Un Océan qui Pourrait Surpasser les Océans de la Terre

L'océan interne de Ganymède contient potentiellement plus d'eau que tous les océans de la Terre réunis – une affirmation qui semble implausible jusqu'à ce que vous vous souveniez que Ganymède est construite principalement à partir de glace d'eau et de roche en mesure à peu près égale, avec une couche liquide intercalée entre les couches de glace plutôt que répandue sur une surface comme les mers de la Terre.

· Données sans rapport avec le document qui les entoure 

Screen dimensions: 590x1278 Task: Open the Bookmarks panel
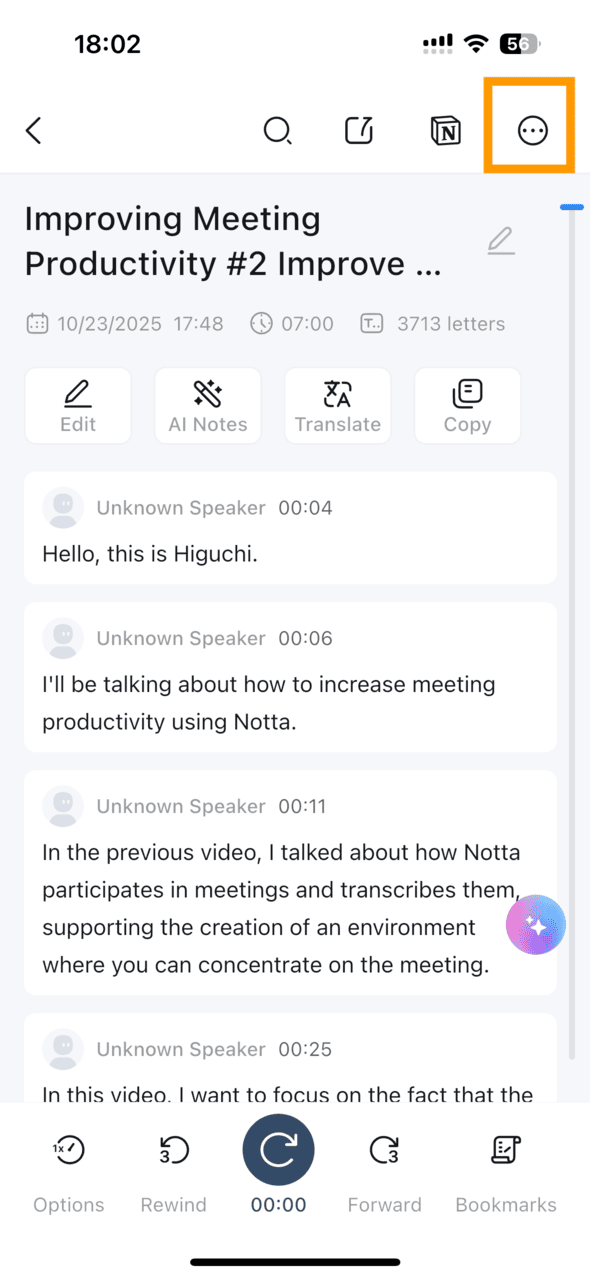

Cet océan ne se manifeste pas de manière évidente à la surface. La surface de Ganymède a un albédo d'environ 43 pour cent, et la glace d'eau est présente avec une fraction massique de 50 à 90 pour cent à la surface, bien plus que dans Ganymède dans l'ensemble – l'enveloppe externe est essentiellement une peau riche en glace assise au-dessus de la roche, du métal et de l'océan enfoui ci-dessous.

Vivre sous cette glace comporte des dangers réels venant d'en haut. Le niveau de rayonnement à la surface de Ganymède, 50 à 80 mSv par jour, est considérablement inférieur à celui d'Europe, mais il causerait néanmoins une maladie grave ou la mort chez un être humain exposé pendant deux mois – un rappel que « inférieur au pire endroit à proximité » signifie toujours réellement dangereux.

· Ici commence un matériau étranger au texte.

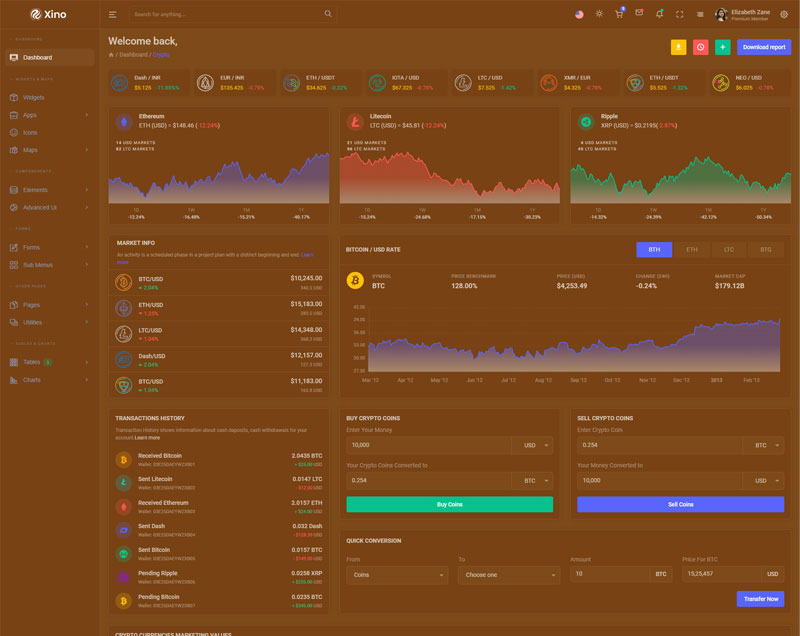Click the yellow download icon button
Image resolution: width=800 pixels, height=636 pixels.
tap(678, 47)
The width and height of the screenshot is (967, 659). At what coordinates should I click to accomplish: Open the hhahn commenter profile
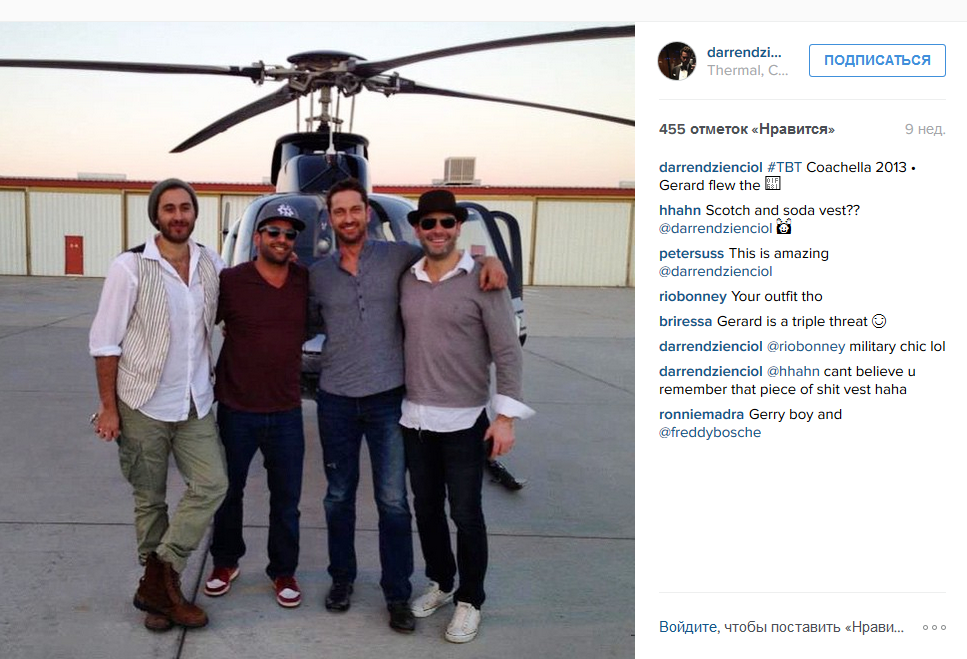coord(680,210)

Une Jeunesse Violente et Inégale

L'accrétion de Ganymède a probablement pris environ 10 000 ans, beaucoup plus court que les environ 100 000 ans estimés pour la lune voisine Callisto – un assemblage étonnamment rapide pour un corps de cette taille, et une raison pour laquelle son intérieur s'est retrouvé complètement stratifié tandis que celui de Callisto est resté comparativement mélangé.

Cette histoire précoce n'a pas été pacifique. Une étude de 2020 suggère que Ganymède a été frappée par un astéroïde massif il y a environ 4 milliards d'années, un impact si violent qu'il a peut-être entièrement décalé l'axe de la lune – une preuve que même un corps assez grand pour générer son propre champ magnétique n'était pas à l'abri des collisions catastrophiques dans les premiers jours chaotiques du Système solaire.

Quatre Siècles d'Observation

Ganymède est observée depuis presque aussi longtemps que le télescope existe. Galileo Galilei l'a observée pour la première fois le 7 janvier 1610, bien qu'il ait dû attendre jusqu'au 15 janvier pour conclure que les objets qu'il suivait près de Jupiter étaient des corps orbitant la planète plutôt que des étoiles fixes – le moment où l'instrument le plus célèbre de l'astronomie a d'abord renversé l'hypothèse que tout dans le ciel tourne autour de la Terre.

Illustration artistique de la sonde Galileo libérant sa sonde atmosphérique près de Jupiter
Un rendu artistique de l'orbiteur Galileo, qui a effectué six survols rapprochés de Ganymède entre 1995 et 2000. Photo: Don Davis, domaine public, via Wikimedia Commons

Les engins spatiaux n'ont atteint Ganymède que plus de trois siècles et demi plus tard. L'approche la plus proche de Pioneer 10 à Ganymède en 1973 était de 446 250 km, environ 85 fois le diamètre de Ganymède – un regard distant plutôt qu'une étude rapprochée, mais le début de la transition de Ganymède d'un point téléscopique à un monde cartographié.

Un Engin Spatial Enfin en Route pour L'Orbiter

Illustration de la mission JUICE de l'ESA étudiant les lunes glacées de Jupiter, avec Ganymède au premier plan
Une illustration de la mission JUICE de l'ESA, qui entrera en orbite autour de Ganymède en 2034. Photo: Agence spatiale européenne, CC BY-SA 3.0 igo, via Wikimedia Commons

Aucun engin spatial n'a jamais orbité Ganymède elle-même, mais cela est sur le point de changer. La sonde JUICE de l'ESA a été lancée depuis le Centre spatial guyanais le 14 avril 2023, et c'est le premier engin spatial interplanétaire vers les planètes du Système solaire externe lancé sans les États-Unis. Elle devrait entrer en orbite autour de Ganymède en décembre 2034 pour sa mission scientifique rapprochée, devenant le premier engin spatial à orbiter une lune autre que celle de la Terre – fermant une boucle qui a commencé avec le télescope à l'œil nu de Galileo il y a plus de quatre cents ans.